___ DOCUMENT SECTION ___

The announcement is available in the vyatta-announce archives. If you haven't yet subscribed to the mailing lists (particularly vyatta-announce), then you should see the mailing list instructions on the wiki.

Tuesday, March 07, 2006

A graphical look at Slashdotting

We took a look at our bandwidth graph from our colo provider this morning. This is what it looked like. In this graph, time is increasing to the left, so you can see bandwidth from some of the activity last week and the quiet period of the weekend right before the Slashdot storm. We had capped our bandwidth at 10 Mbps and up through this morning we were using all of it. What's amazing is how fast it starts.

We had some people ask us about using Bittorrent for distributing future images. We didn't have time to get things setup this time around, but we'll be ready next time. Hopefully, nobody experienced excessively slow downloads from our site.

Monday, March 06, 2006


Robert just called me. He starts right off with "I'm driving in my car, but my buddy just called and told me we're the #1 story on Slashdot. Can you open a browser and confirm it?" I gulped. I had a feeling this was going to happen at some point. Sure enough, we are. I feel honored.

Fortunately, the server seems to be holding up well. We debugged the previous round of crashes and implemented some fixes.

Come one, come all! We love ya!

Friday, March 03, 2006

Open Season On Open Source?

I spent some time this afternoon reading Sarah Lacy's article "Open Season On Open Source?" at BusinessWeek Online. The article discusses the trend of closed source companies (namely Oracle) buying open source companies (namely Sleepycat and rumors of JBoss). Lacy writes: recent weeks the open-source community has been thrown into tumult. Software giant Oracle Corp. (ORCL ) has acquired two small open-source companies and is in negotiations to buy at least one more. Many experts believe this is the beginning of a broader trend in which established tech companies scoop up promising open-source startups. While the validation is thrilling for Galstad and others in the community, it's also unsettling. Many young idealists who set out to create an alternative to the tech Establishment now find themselves becoming part of it. "When your main goal is to turn a profit, you start to lose some of the things that made open-source projects thrive," Galstad says.

When I read that, I had to sit back and think about it. Is that really true, or just romantic thinking on somebody's part? Are profit and open source ideals really in conflict?

___ GIVEN DATA ___

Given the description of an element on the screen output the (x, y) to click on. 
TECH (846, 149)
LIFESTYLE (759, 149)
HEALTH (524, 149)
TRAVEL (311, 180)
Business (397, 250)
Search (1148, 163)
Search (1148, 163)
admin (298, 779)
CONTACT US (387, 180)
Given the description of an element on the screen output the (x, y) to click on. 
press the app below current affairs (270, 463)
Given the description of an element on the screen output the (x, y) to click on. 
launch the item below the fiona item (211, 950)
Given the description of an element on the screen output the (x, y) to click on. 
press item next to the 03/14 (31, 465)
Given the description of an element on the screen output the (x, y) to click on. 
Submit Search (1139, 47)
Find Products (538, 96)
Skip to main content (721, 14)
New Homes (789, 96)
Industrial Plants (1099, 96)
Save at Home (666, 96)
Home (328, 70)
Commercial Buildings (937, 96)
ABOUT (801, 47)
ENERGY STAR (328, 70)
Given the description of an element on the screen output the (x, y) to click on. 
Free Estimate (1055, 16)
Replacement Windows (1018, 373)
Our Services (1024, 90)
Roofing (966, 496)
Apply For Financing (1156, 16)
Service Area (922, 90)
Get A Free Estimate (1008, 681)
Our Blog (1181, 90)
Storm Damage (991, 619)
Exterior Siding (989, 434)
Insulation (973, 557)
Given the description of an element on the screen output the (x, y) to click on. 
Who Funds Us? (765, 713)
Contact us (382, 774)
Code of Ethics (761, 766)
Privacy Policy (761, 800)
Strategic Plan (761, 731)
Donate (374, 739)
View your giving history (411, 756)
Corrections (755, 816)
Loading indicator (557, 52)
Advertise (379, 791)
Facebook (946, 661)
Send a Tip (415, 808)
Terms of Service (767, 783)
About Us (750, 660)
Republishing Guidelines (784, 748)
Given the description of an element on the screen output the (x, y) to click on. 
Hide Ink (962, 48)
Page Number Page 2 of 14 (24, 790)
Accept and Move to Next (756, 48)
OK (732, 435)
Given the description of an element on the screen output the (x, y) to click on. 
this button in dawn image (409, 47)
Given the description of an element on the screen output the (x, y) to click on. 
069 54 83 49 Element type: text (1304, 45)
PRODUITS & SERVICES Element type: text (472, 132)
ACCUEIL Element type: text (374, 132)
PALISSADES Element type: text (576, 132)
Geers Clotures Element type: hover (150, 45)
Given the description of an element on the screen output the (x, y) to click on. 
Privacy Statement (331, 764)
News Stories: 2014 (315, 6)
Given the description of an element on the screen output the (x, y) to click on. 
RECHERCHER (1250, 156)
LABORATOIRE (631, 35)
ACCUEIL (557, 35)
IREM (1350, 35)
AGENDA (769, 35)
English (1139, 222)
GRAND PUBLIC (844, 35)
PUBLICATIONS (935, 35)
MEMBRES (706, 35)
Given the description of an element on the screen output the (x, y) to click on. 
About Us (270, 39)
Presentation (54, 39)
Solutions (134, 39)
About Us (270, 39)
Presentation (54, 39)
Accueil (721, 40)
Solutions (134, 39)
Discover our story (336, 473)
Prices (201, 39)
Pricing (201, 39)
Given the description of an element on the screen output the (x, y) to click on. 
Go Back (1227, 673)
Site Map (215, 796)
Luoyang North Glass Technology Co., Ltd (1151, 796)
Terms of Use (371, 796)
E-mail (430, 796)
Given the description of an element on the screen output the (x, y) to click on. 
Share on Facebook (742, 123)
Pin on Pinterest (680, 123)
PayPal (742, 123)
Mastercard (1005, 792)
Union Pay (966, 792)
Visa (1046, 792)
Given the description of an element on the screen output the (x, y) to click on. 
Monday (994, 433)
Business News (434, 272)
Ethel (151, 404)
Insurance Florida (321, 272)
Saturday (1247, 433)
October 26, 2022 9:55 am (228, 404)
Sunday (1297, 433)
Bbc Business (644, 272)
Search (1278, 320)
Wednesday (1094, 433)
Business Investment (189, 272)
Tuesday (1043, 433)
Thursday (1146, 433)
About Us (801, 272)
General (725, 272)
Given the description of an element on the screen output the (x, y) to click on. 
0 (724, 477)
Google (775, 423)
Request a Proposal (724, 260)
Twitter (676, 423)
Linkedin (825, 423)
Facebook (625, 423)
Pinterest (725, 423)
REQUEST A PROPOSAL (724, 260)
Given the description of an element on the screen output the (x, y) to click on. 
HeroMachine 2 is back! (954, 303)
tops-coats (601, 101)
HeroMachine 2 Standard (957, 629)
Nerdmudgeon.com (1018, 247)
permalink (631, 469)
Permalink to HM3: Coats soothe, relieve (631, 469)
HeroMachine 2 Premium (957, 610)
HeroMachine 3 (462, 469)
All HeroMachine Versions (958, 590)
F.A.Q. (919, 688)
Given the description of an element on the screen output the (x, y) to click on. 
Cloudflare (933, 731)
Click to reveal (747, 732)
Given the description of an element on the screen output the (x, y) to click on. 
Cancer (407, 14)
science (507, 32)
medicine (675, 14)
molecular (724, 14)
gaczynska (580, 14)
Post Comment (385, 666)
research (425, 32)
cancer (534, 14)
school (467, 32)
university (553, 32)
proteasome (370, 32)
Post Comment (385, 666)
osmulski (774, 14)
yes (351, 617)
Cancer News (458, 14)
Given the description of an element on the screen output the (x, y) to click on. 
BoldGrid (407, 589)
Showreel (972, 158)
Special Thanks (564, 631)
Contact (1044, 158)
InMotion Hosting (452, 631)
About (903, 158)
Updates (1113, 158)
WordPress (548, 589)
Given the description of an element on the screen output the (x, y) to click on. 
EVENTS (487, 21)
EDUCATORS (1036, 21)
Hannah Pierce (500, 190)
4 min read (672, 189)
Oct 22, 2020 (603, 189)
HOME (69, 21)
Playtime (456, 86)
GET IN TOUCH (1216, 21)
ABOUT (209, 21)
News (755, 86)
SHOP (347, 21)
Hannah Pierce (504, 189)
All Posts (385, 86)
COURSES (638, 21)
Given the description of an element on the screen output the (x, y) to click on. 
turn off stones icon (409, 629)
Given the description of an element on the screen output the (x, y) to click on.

___

◆ **CHALLENGES**:
[1] Answer these questions about the blog excerpt:
(a) At what rate had the bandwidth been capped?
(b) Who called the writer and asked for confirmation of the Slashdot story?
(c) Which company does the article say acquired two small open-source companies?
[2] Rewrite the part of the blog excerpt that begins with "Fortunately, the server" and ends after "We love ya!", swapping "server" for "website".
[3] Carry the blog excerpt forward from where it stops.

◆ **RESPONSES TO THE EXERCISE**:
[1]
(a) 10 Mbps
(b) Robert
(c) Oracle Corp.

[2]
Fortunately, the website seems to be holding up well. We debugged the previous round of crashes and implemented some fixes.

Come one, come all! We love ya!

[3]
Lacy continues:

Galstad is one of the people feeling the tug [to accept outside money]. He says he has received dozens of unsolicited calls from venture capitalists interested in taking a stake in Nagios. But he isn't tempted. He figures that if he takes venture money he'll have to start looking for a way to cash the investors out, probably through a sale. That could drive him into the hands of a big software company, where he may not be able to pursue the projects he wants. "Once you incorporate, you get shareholders who want to see their investment turn a profit, and all of a sudden the goals and ideals of the project are going to change," he says.

I thought about it some more.

Eventually, my conclusion was that no, profit and open source ideals aren't fundamentally in conflict. Maybe that's just situational ethics since my salary is being paid by a commercial open source company, but let me argue that I'm not that much of a sellout.

Sure, I agree with Galstad, quoted in the article, losing control of your work environment and being forced to work on projects you don't enjoy sucks. But that's more a matter of maintaining control of your work environment, unrelated to whether you're working on open source or not. If you want to be a one-man-shop, in total control of your destiny, you can do that whether or not you're writing open source. Conversely, I think that open source and the profit motive aren't necessarily in conflict.

The fundamental issue for open source is how people can give away code while avoiding going hungry. (We've been getting a lot of those questions from everybody lately about Vyatta. While we have a plan for that, we just aren't sharing it yet.)

As an individual, it's more difficult to write open source and avoid starvation. If you, yourself, spend all your time coding, it's very difficult to make a revenue stream off your work if you're giving it away. If you were to try to monetize it yourself, you'd be constantly stopping your development to answer support calls, provide training, or whatnot. So what do you do? Well, if you want to eat, you find another guy to answer those calls while you do the coding, and you form a small business. And as soon as you do that, there's a profit motive involved. If you do your jobs well, people will love your software and your business will grow. You'll be able to hire more coders and more support guys to help with more features, etc.

This is how Linux worked. Now it's a multi-billion dollar ecosystem supporting all manner of businesses. But all during the development of that ecosystem, people still had to eat.

I think the key point to keep in mind with open source isn't whether there is a commercial interest involved in its production. The key point is whether the code is open and free and whether there is a healthy community thriving around the code-base. If the code is free, then the community always has the ultimate power. They can fork the code, develop derivative versions, etc. As long as the commercial entity is providing value, they should be encouraged to earn a profit and support the work.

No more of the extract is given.